WHAT IS REQUIRED:
Set each entry down exactly as written.

SUPPLIED MATERIAL:

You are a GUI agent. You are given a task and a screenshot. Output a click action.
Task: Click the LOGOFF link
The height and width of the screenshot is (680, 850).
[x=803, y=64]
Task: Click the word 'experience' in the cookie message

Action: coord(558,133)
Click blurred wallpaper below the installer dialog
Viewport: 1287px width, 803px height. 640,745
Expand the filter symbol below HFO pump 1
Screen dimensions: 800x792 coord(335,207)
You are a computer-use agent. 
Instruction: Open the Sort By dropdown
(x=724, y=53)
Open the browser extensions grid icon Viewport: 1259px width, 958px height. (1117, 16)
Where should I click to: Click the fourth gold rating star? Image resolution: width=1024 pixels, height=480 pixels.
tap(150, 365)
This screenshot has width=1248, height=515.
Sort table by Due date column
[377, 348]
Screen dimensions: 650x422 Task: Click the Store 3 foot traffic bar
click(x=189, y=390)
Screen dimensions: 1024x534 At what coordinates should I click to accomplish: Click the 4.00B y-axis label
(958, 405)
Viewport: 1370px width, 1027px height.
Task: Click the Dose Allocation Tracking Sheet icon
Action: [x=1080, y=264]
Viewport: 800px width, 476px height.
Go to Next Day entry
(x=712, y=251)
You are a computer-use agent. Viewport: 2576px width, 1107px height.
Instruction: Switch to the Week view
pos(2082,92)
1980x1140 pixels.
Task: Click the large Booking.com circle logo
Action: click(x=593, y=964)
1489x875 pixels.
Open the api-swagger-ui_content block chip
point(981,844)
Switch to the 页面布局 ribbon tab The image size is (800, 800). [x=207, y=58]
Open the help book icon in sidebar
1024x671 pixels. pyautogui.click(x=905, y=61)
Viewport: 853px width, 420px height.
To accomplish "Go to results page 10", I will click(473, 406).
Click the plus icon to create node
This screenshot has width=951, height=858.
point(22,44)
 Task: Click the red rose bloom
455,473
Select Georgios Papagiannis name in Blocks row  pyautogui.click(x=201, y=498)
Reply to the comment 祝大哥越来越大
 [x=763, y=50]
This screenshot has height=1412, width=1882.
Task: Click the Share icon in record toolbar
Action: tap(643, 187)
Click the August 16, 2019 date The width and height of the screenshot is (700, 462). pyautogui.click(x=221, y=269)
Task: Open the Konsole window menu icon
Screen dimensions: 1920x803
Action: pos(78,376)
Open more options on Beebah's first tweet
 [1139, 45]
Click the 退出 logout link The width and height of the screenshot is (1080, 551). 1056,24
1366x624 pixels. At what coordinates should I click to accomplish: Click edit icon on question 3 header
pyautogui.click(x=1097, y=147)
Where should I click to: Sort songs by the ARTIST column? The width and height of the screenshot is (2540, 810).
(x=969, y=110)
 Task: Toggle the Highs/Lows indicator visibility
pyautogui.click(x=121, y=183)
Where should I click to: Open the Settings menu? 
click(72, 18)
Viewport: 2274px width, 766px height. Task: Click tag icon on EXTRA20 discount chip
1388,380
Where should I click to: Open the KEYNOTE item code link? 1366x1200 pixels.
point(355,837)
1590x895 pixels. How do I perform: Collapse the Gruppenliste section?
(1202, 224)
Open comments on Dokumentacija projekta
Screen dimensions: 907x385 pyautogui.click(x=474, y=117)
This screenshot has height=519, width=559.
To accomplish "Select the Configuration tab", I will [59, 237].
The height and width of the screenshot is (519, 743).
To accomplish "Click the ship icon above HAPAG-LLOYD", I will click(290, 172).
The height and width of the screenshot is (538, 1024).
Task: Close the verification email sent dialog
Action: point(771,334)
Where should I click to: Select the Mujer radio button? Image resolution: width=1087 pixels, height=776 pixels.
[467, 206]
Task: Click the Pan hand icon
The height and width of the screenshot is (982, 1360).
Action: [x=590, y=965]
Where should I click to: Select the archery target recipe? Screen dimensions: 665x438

FINISHED TASK:
You are a GUI agent. You are given a task and a screenshot. Output a click action.
Task: Click the LOGOFF link
The height and width of the screenshot is (680, 850).
[x=803, y=64]
Task: Click the word 'experience' in the cookie message

Action: coord(558,133)
Click blurred wallpaper below the installer dialog
Viewport: 1287px width, 803px height. 640,745
Expand the filter symbol below HFO pump 1
Screen dimensions: 800x792 coord(335,207)
You are a computer-use agent. 
Instruction: Open the Sort By dropdown
(x=724, y=53)
Open the browser extensions grid icon Viewport: 1259px width, 958px height. (1117, 16)
Where should I click to: Click the fourth gold rating star? Image resolution: width=1024 pixels, height=480 pixels.
tap(150, 365)
This screenshot has width=1248, height=515.
Sort table by Due date column
[377, 348]
Screen dimensions: 650x422 Task: Click the Store 3 foot traffic bar
click(x=189, y=390)
Screen dimensions: 1024x534 At what coordinates should I click to accomplish: Click the 4.00B y-axis label
(958, 405)
Viewport: 1370px width, 1027px height.
Task: Click the Dose Allocation Tracking Sheet icon
Action: [x=1080, y=264]
Viewport: 800px width, 476px height.
Go to Next Day entry
(x=712, y=251)
You are a computer-use agent. Viewport: 2576px width, 1107px height.
Instruction: Switch to the Week view
pos(2082,92)
1980x1140 pixels.
Task: Click the large Booking.com circle logo
Action: click(x=593, y=964)
1489x875 pixels.
Open the api-swagger-ui_content block chip
point(981,844)
Switch to the 页面布局 ribbon tab The image size is (800, 800). [x=207, y=58]
Open the help book icon in sidebar
1024x671 pixels. pyautogui.click(x=905, y=61)
Viewport: 853px width, 420px height.
To accomplish "Go to results page 10", I will click(473, 406).
Click the plus icon to create node
This screenshot has width=951, height=858.
point(22,44)
 Task: Click the red rose bloom
455,473
Select Georgios Papagiannis name in Blocks row  pyautogui.click(x=201, y=498)
Reply to the comment 祝大哥越来越大
 [x=763, y=50]
This screenshot has height=1412, width=1882.
Task: Click the Share icon in record toolbar
Action: tap(643, 187)
Click the August 16, 2019 date The width and height of the screenshot is (700, 462). pyautogui.click(x=221, y=269)
Task: Open the Konsole window menu icon
Screen dimensions: 1920x803
Action: pos(78,376)
Open more options on Beebah's first tweet
 [1139, 45]
Click the 退出 logout link The width and height of the screenshot is (1080, 551). 1056,24
1366x624 pixels. At what coordinates should I click to accomplish: Click edit icon on question 3 header
pyautogui.click(x=1097, y=147)
Where should I click to: Sort songs by the ARTIST column? The width and height of the screenshot is (2540, 810).
(x=969, y=110)
 Task: Toggle the Highs/Lows indicator visibility
pyautogui.click(x=121, y=183)
Where should I click to: Open the Settings menu? 
click(72, 18)
Viewport: 2274px width, 766px height. Task: Click tag icon on EXTRA20 discount chip
1388,380
Where should I click to: Open the KEYNOTE item code link? 1366x1200 pixels.
point(355,837)
1590x895 pixels. How do I perform: Collapse the Gruppenliste section?
(1202, 224)
Open comments on Dokumentacija projekta
Screen dimensions: 907x385 pyautogui.click(x=474, y=117)
This screenshot has height=519, width=559.
To accomplish "Select the Configuration tab", I will [59, 237].
The height and width of the screenshot is (519, 743).
To accomplish "Click the ship icon above HAPAG-LLOYD", I will click(290, 172).
The height and width of the screenshot is (538, 1024).
Task: Close the verification email sent dialog
Action: point(771,334)
Where should I click to: Select the Mujer radio button? Image resolution: width=1087 pixels, height=776 pixels.
[467, 206]
Task: Click the Pan hand icon
The height and width of the screenshot is (982, 1360).
Action: [x=590, y=965]
Where should I click to: Select the archery target recipe? Screen dimensions: 665x438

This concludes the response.